→ About this exercise: Scan the entries below and extract each line with the word "computer" in it.
===== Data for this exercise =====
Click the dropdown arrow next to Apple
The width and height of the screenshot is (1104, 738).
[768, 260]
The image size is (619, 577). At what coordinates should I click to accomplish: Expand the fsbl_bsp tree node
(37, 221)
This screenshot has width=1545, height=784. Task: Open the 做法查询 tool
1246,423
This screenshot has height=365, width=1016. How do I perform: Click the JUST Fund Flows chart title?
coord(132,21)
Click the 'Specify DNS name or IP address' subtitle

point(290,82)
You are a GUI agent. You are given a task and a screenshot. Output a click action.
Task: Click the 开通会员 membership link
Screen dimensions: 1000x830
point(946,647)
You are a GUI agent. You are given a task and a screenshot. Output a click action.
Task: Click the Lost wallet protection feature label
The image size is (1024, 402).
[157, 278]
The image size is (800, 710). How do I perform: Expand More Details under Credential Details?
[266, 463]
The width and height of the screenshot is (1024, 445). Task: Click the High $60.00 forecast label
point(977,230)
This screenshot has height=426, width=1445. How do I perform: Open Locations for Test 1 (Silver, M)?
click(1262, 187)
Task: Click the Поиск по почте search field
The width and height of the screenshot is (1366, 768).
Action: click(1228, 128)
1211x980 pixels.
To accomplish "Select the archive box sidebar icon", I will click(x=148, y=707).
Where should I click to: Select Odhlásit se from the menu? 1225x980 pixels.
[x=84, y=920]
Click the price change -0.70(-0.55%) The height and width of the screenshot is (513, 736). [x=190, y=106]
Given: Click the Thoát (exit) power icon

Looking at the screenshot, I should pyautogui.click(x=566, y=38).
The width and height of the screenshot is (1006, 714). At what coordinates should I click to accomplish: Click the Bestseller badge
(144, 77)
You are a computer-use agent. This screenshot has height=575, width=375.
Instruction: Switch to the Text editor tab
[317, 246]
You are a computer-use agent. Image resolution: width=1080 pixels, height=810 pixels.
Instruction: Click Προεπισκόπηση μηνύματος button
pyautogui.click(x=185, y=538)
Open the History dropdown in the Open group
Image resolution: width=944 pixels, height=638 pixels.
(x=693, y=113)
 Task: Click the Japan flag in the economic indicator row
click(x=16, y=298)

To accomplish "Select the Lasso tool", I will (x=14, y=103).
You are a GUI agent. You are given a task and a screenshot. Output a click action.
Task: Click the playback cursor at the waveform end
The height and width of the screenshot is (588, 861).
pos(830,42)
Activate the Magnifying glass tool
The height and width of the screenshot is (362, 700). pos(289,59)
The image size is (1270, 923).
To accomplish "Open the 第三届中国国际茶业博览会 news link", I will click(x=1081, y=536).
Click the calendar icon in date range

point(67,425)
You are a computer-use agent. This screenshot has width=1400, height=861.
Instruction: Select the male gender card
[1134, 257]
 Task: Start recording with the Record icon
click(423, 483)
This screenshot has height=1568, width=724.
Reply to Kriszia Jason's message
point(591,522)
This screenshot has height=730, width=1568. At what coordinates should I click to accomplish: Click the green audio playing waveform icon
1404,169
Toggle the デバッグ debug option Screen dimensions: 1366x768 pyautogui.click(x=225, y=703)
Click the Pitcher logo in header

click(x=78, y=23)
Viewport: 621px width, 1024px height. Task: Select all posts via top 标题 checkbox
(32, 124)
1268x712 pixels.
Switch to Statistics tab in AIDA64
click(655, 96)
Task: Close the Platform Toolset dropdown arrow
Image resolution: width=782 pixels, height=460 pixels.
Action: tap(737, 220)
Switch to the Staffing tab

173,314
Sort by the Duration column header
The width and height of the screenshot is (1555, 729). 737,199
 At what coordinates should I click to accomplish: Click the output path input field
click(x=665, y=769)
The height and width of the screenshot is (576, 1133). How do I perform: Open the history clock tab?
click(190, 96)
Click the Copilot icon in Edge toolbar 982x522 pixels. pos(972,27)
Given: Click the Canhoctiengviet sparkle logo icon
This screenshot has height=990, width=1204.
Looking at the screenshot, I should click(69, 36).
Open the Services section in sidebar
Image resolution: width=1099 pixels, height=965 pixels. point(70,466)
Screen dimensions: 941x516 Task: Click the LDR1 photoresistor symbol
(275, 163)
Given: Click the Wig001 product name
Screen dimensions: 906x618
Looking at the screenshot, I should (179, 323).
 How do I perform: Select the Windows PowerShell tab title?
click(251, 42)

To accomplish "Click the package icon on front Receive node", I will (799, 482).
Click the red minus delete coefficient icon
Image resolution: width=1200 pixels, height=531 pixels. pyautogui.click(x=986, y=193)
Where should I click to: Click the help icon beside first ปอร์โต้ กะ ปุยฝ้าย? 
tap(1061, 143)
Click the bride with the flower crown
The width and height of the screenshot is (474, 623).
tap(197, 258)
=====
→ Problem solution:
You are a computer-use agent. This screenshot has height=575, width=375.
You are a computer-use agent. Image resolution: width=1080 pixels, height=810 pixels.
You are a computer-use agent. This screenshot has width=1400, height=861.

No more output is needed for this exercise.